Enterococcus faecalis translocation in mice with severe burn injury: a pathogenic role of CCL2 and alternatively activated macrophages (M2aMφ and M2cMφ)

Here, we investigated a role of CCL2 on the increased susceptibility of severely burned mice to Enterococcus faecalis translocation. After inoculation of M phi from MLM phi of normal mice, 80% of the SCIDbgMN mice orally infected with the lethal dose of E. faecalis survived, and all mice inoculated with MLM phi from thermally injured mice died.
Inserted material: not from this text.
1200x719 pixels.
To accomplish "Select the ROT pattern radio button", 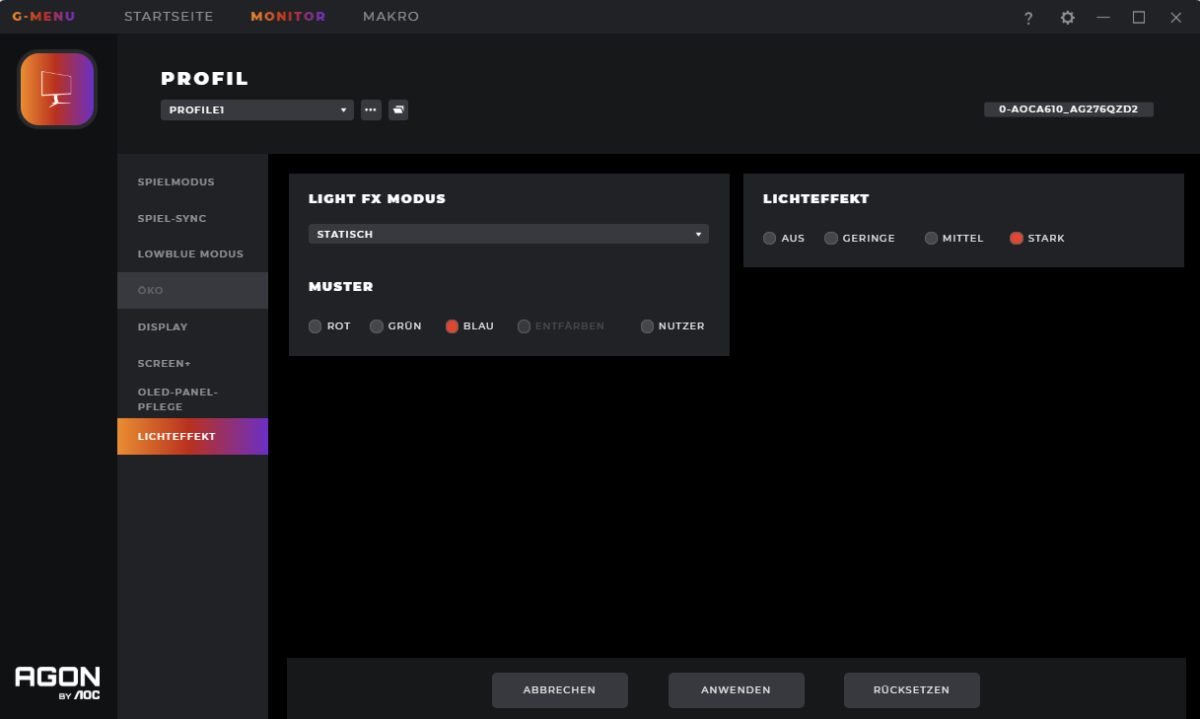I will [x=316, y=326].
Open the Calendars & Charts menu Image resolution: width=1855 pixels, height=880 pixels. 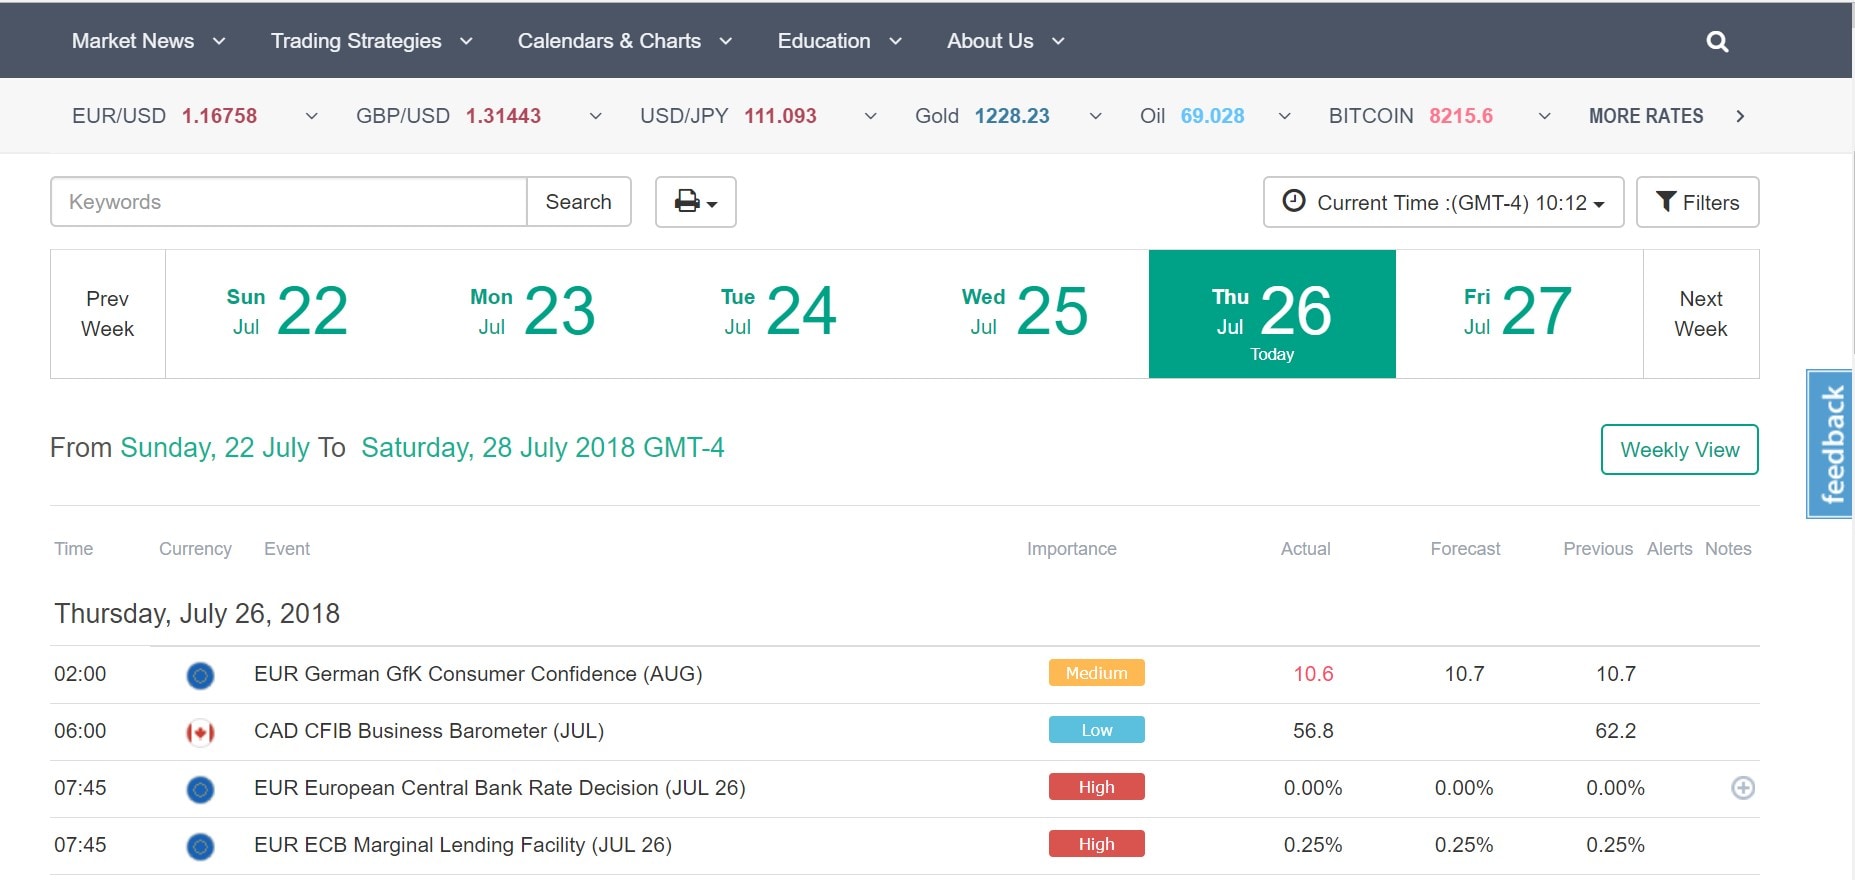624,41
At this time, SCIDbgMN mice inoculated with MLM phi from thermally injured CCL2(-/-) mice were shown to be resistant (90% survival). M1M phi were not induced by E. faecalis antigen in cultures of MLM phi from thermally injured wild-type mice, and MLM phi from thermally injured CCL2(-/-) mice converted to M1M phi after the antigen stimulation. MLM phi from wild-type mice 2 days postburn injury possessed M2a- and M2cM phi properties, and those from mice 7-21 days postburn injury carried M2bM phi properties. However, MLM phi from thermally injured CCL2(-/-) mice did not show any typical properties for M2a- or M2cM phi. CCL17 and CXCL13 (biomarkers for M2a- and M2cM phi), but not CCL1 (a biomarker of M2bM phi), were produced by MLM phi from thermally injured CCL2(-/-) mice treated with rCCL2. These results indicate that CCL2 converts resident MLM phi to M2a- and M2cM phi, detected early after burn injury, and decreases host antibacterial innate immunity against sepsis stemming from oral E. faecalis infection. J. Leukoc. Biol. 86: 999-1005; 2009.